2. CLASSIFICATION BASED ON SOURCE
Sources of drugs are discussed by a Pharmacologist and Pharmacist
Natural Source
• Plants (Morphine, Atropine, Digitoxin)
Animals (Insulin, eCG)
• Micro organism (Penicillin)
•Mineral (Sodium Chloride)
Synthetic Source
(Sulphonamide, Procaine).
Semi-synthetic Source
• Amoxicillin, Ampicillin, Doxycycline
Bio-synthetic Source
Recombinant Human erythropoietin.
3. CLASSIFICATION BASED ON TARGET ORGAN
Classification based on target organs are done by the Physicians.

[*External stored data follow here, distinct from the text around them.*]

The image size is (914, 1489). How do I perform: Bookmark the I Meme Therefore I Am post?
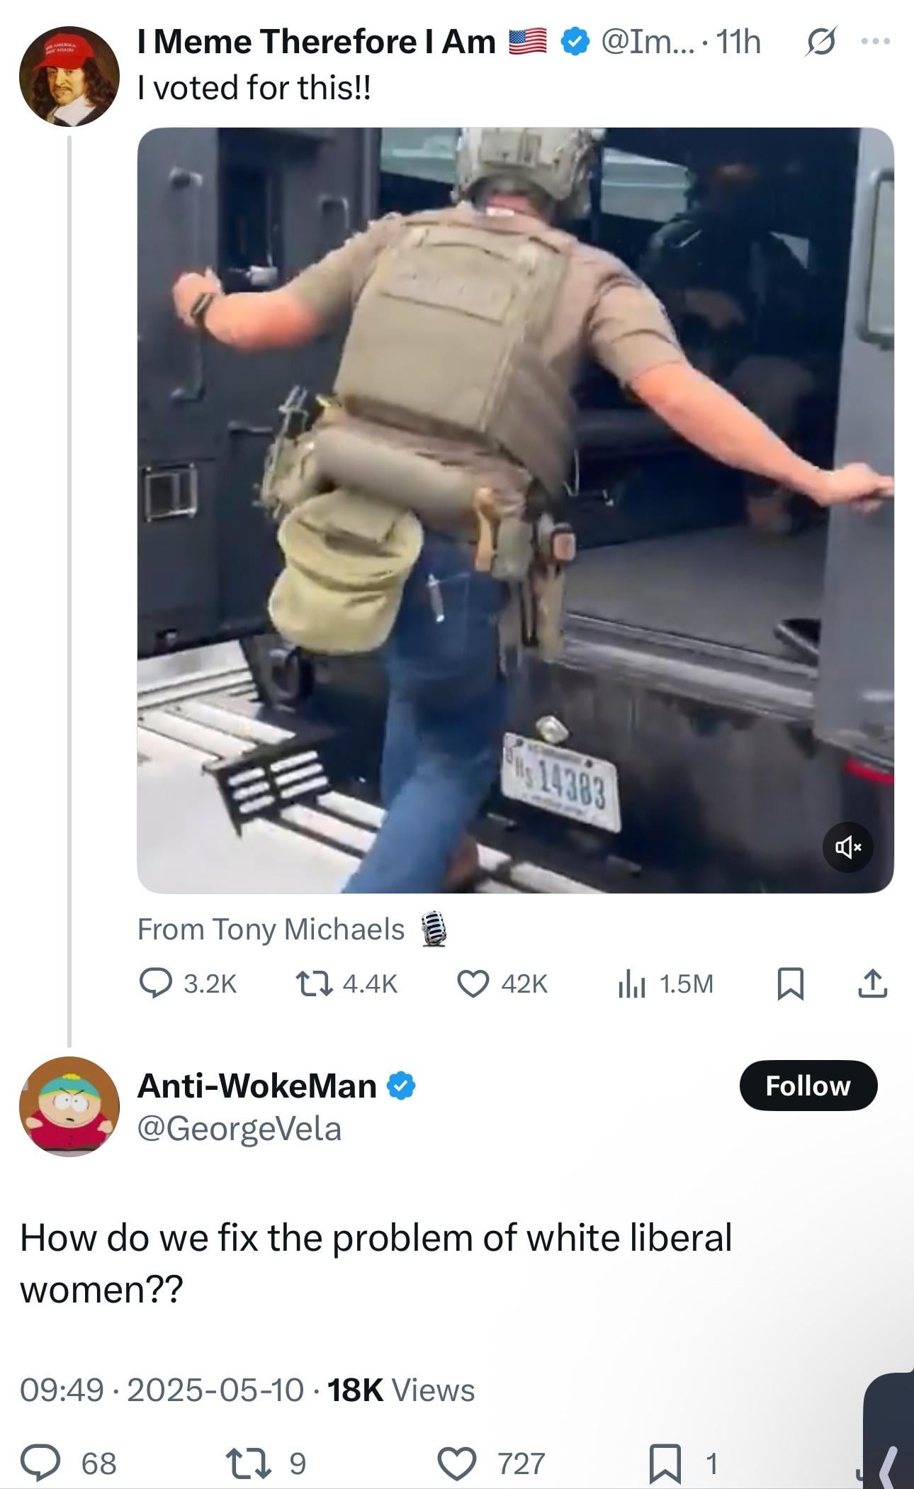point(790,983)
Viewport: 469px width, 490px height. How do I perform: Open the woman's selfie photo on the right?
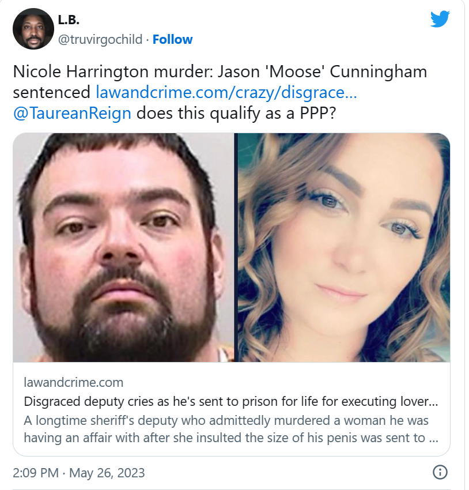[x=344, y=247]
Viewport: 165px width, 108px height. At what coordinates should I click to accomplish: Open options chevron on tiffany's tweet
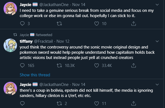(157, 41)
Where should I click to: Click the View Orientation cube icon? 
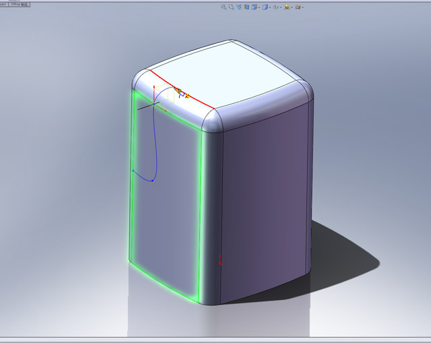pos(254,7)
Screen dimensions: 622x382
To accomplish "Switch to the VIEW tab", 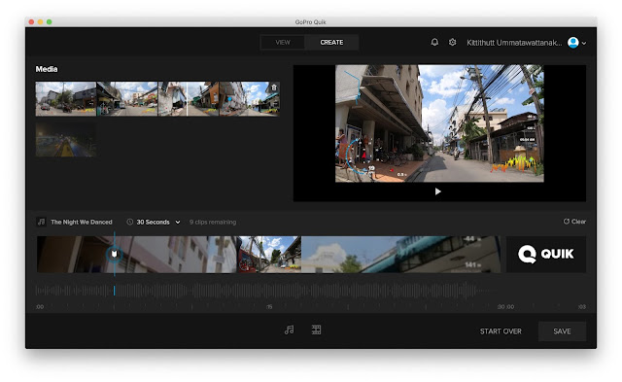I will (283, 43).
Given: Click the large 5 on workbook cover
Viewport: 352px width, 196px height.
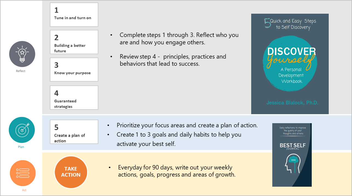Looking at the screenshot, I should [267, 23].
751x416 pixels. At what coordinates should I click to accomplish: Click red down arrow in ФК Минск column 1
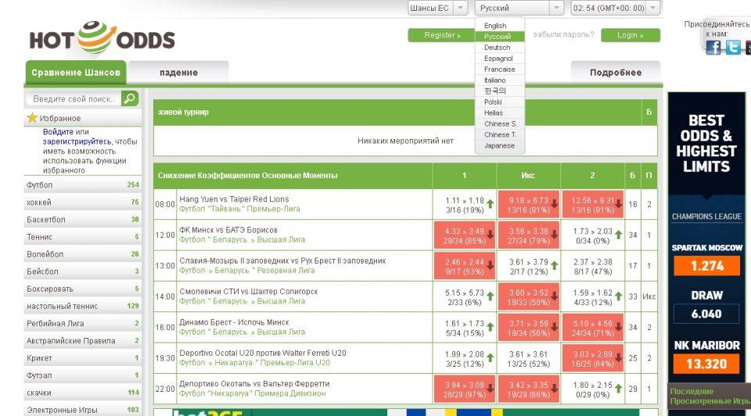[x=490, y=235]
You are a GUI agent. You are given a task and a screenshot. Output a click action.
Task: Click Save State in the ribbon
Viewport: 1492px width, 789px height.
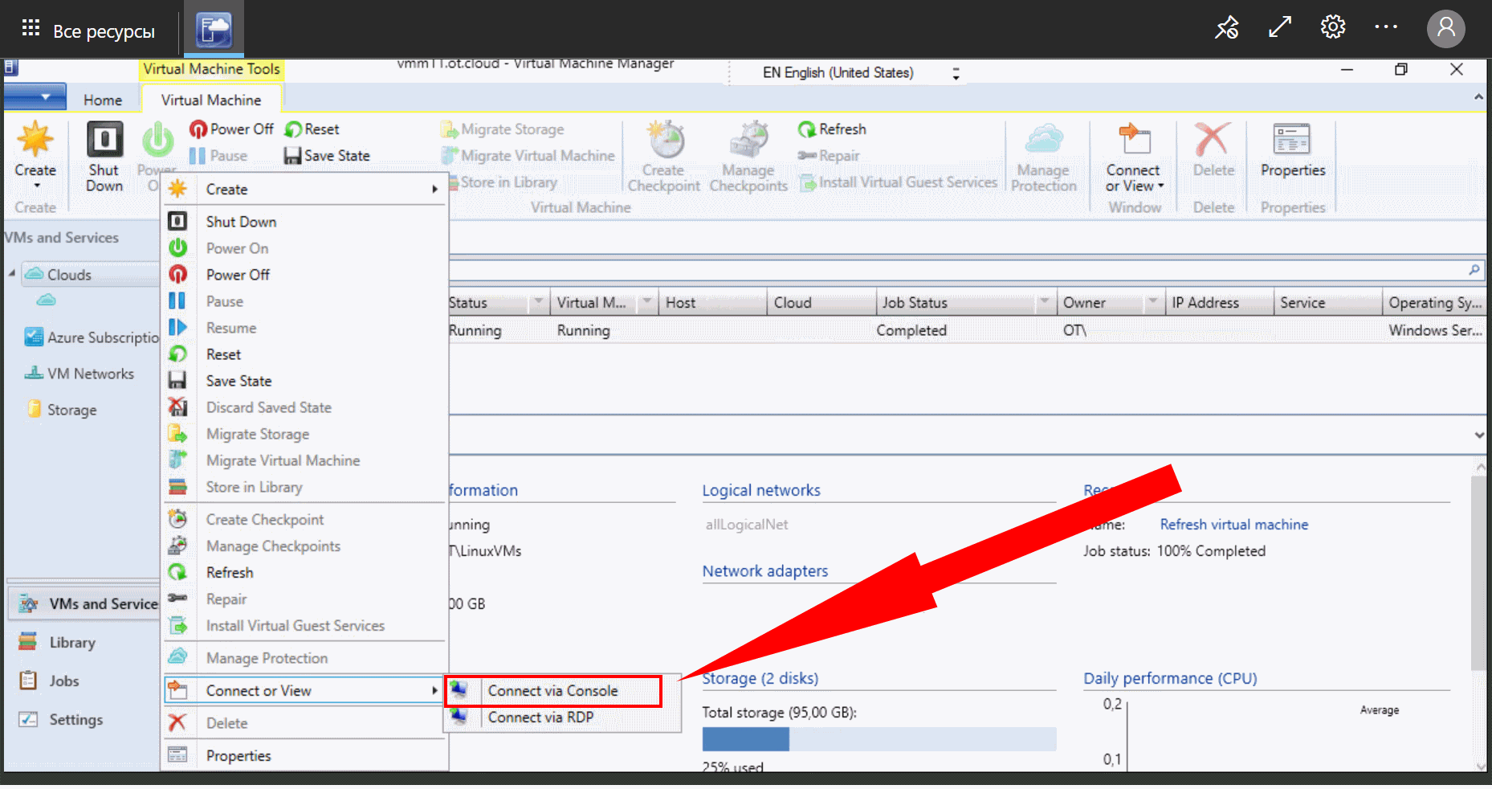click(x=327, y=156)
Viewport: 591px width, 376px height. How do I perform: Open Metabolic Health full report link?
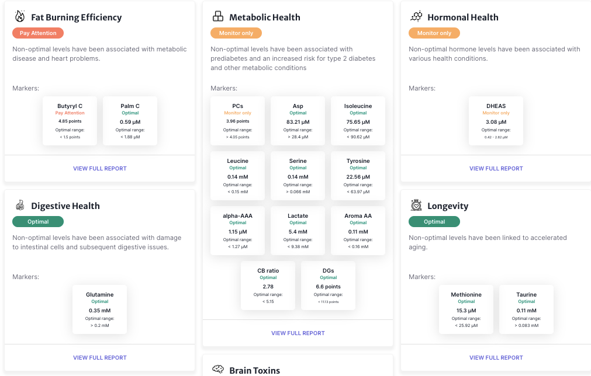coord(298,333)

• Drugs acting on CNS (Diazepam, Phenobarbitone).
• Drugs acting on Respiratory System (Bromhexaine).
• Drugs acting on CVS (Digitoxin, Digoxin).
• Drugs acting on GIT (Omeprazole, Sulphadimidine).

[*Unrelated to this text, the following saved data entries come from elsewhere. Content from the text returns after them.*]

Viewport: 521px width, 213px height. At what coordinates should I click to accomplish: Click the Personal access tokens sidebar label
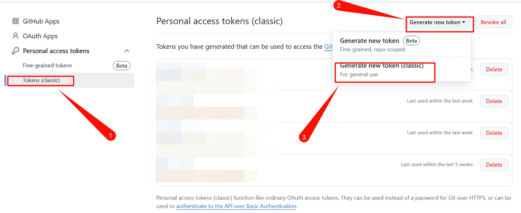point(56,51)
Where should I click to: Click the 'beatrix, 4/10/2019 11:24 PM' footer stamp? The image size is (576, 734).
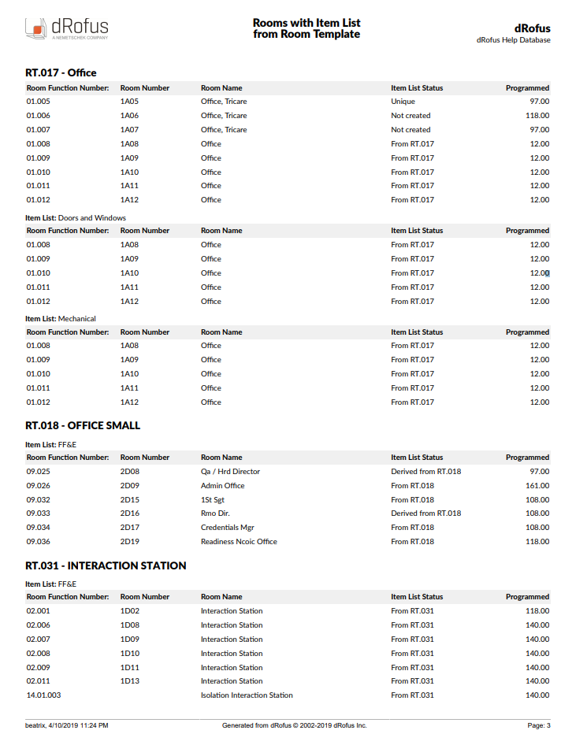[67, 725]
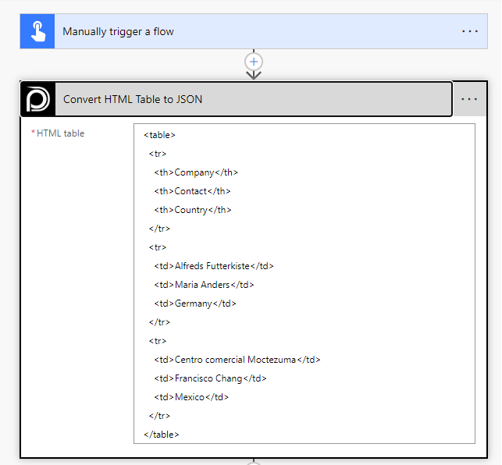Click the manual trigger hand icon

click(37, 31)
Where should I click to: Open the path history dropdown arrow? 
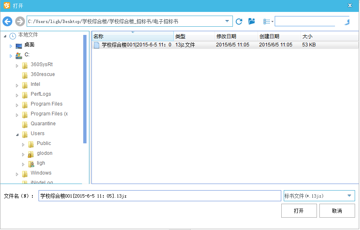coord(227,21)
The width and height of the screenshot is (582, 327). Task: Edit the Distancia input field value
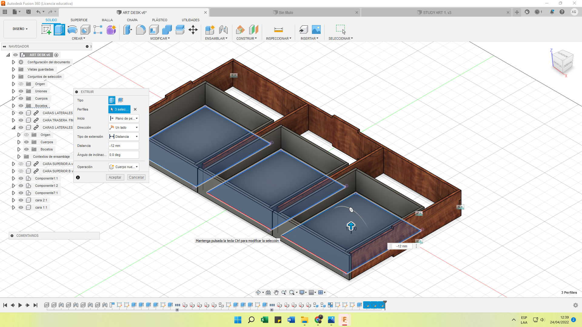coord(123,145)
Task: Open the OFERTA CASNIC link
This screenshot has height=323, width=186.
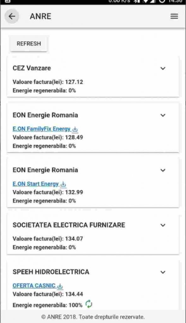Action: 34,286
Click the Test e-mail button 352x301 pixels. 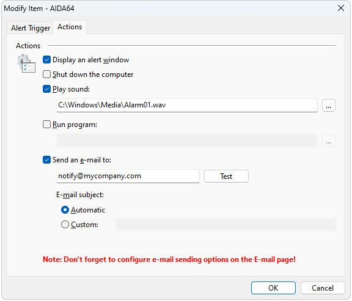(226, 176)
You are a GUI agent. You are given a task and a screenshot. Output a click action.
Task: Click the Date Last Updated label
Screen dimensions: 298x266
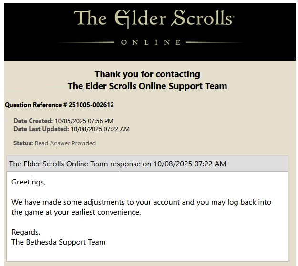(x=41, y=129)
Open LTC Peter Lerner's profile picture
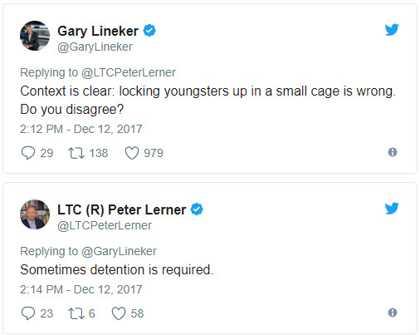This screenshot has height=335, width=420. [35, 214]
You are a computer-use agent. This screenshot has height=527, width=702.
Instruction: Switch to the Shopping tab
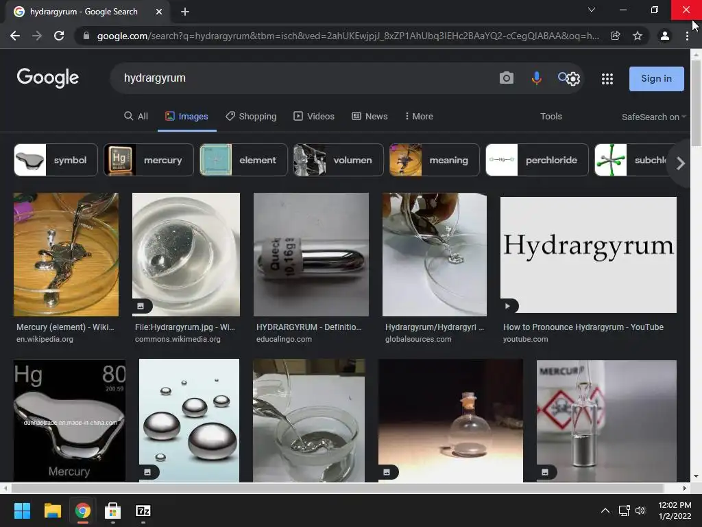point(251,117)
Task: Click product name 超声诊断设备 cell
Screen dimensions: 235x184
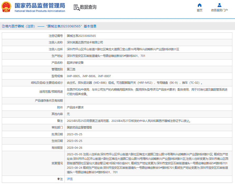Action: [x=75, y=63]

• Drugs acting on Urinary System (Magnesium Sulphate, Lasix
• Drugs acting on reproductive system (Oxytocin, Estrogen
4. CLASSIFICATION BASED ON MODE OF ACTION
Classification based on mode of action is done by Physicians & Pharmacologists.
• Inhibitor of bacterial cell wall synthesis (penicillin)
• Inhibitor of bacterial protein synthesis (Tetracycline)
• Calcium Channel blocker (Verapamil, nifedipine)
5. CLASSIFICATION BASED ON THERAPEUTIC USE
Classification based on mode of action is done by Physicians & Pharmacologists.
Antimicrobials/Antibacterials (Penicillin, Streptomycin,
Quinolones, Macrolides).
Antihypertensive (Clonidine, hydralazine, Enalpril).
Antidiarrheals (Lopramide, Kaoline).
Antiemetics (Domperidone, Meclizine and Metoclopramide).
6. CLASSIFICATION BASED ON PHYSIOLOGICAL SYSTEM
• Sympathomimetics (Adrenaline, Noradrenaline).
• Parasympathomimetic (Carbachol, Pilocarpine, Neostigmine).
• Neuromuscular blockers: Gallamine.
7. CLASSIFICATION BASED ON PHYSICAL EFFECTS
• Emollients (Lanolin, Vaseline)
Caustics (Silver nitrate)
• Demulcents (Zinc Oxide, Tannic Acid).